Discrete convolution (between infinite sequences $f$ an $g$) is defined as $$(f*g)(k) = \sum_{j=-\infty}^{\infty}f(j)g(k-j)$$.

It is well known that convolution is associative, that is $(f*g)*h=f*(g*h)$. But I am a little confused with the following situation:

Let be $f=H$ (discrete Heaviside), that is $H(k)=0$ for $k<0$ and $H(k)=1$ for $k\ge 0$. Let be $g$ defined as $g(0)=1$, $g(1)=-1$ and $g(k)=0$ otherwise.

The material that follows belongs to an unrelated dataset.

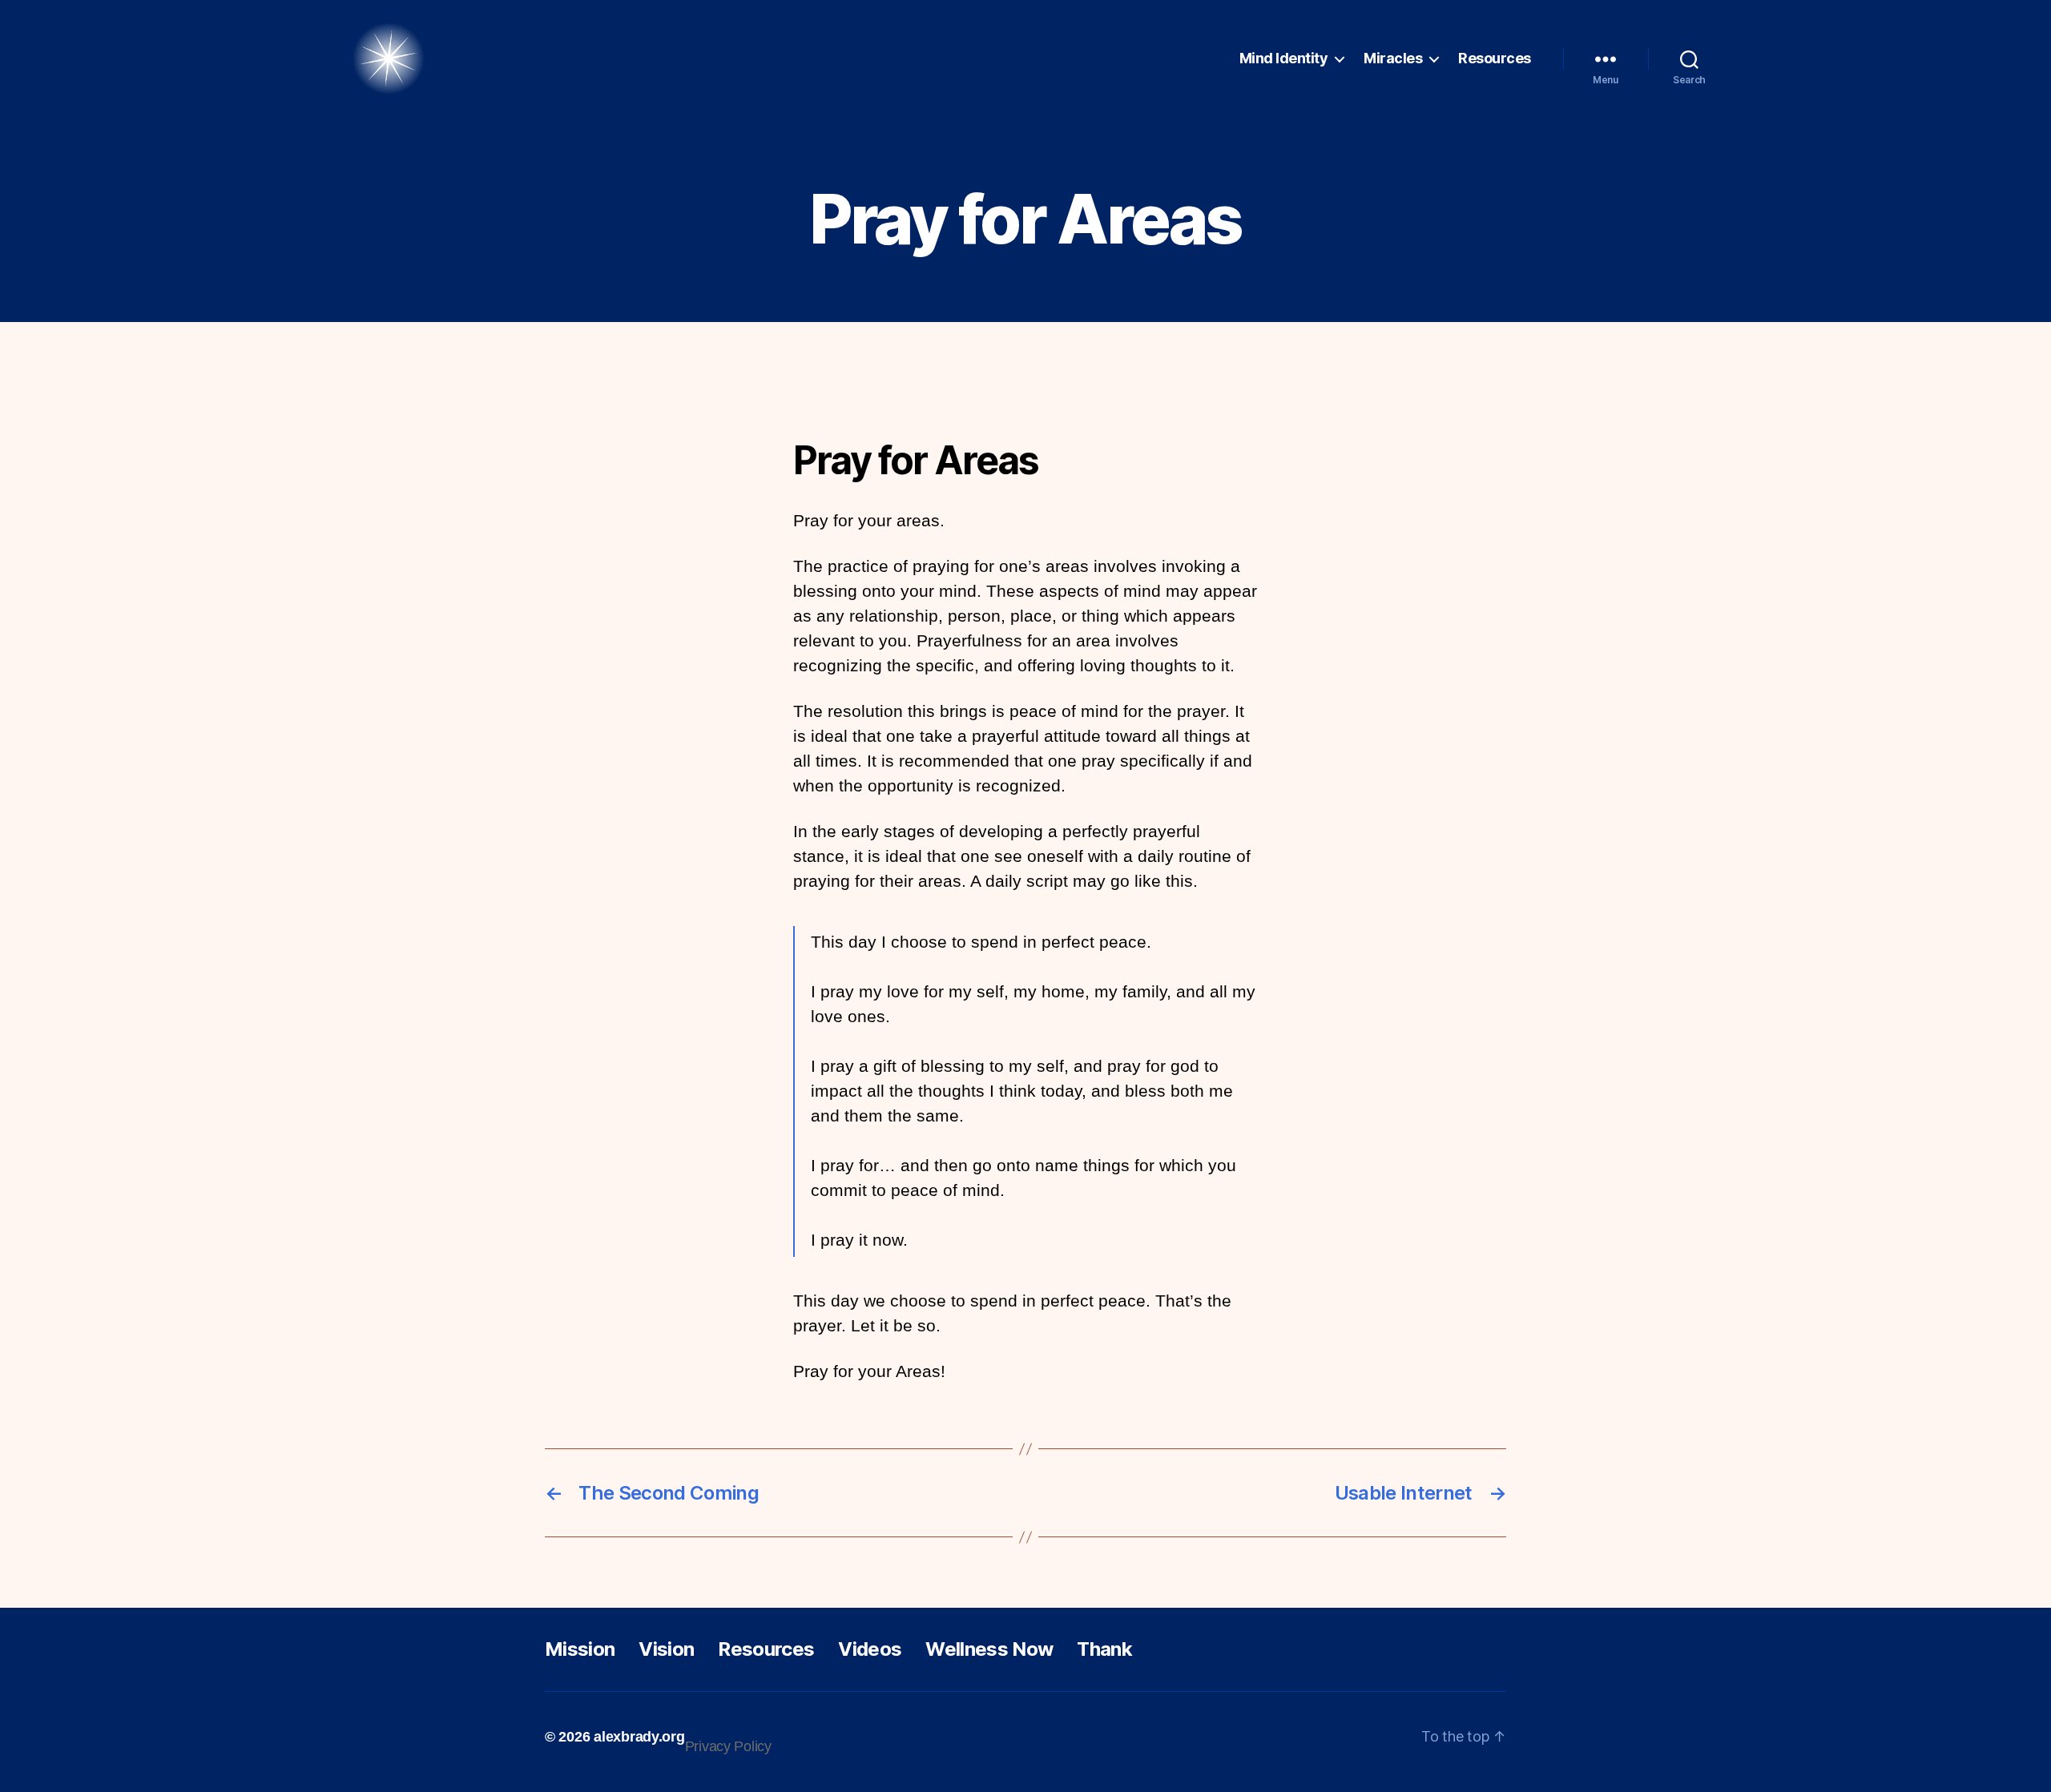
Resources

And finally (maybe the problem !) let be $h(k)=1$ for any $k\in\mathbb{Z}$. In this situation we easily obtain:

$(f*g)*h = h$ and $f*(g*h) = 0$

Can someone have an explanation for this point and how it could be avoided?

Answer 1

Associativity of convolution is essentially changing the order of summation:

$$(f \star (g \star h))(k) = \sum_i f(i) (g*h)(k-i) = \sum_i \sum_j f(i) g(j) h(k-i-j)$$

$$ \eqalign{((f\star g)\star h)(k) &= \sum_j (f \star g)(j) h(k-j) = \sum_j \sum_i f(i) g(j-i) h(k-j) \cr &= \sum_{j'} \sum_i f(i) g(j') h(k-i-j')}$$ where we relabel $j = j'+i$.

These are the same (Fubini's theorem for sums) if the double sum converges absolutely. If it doesn't, they may be different.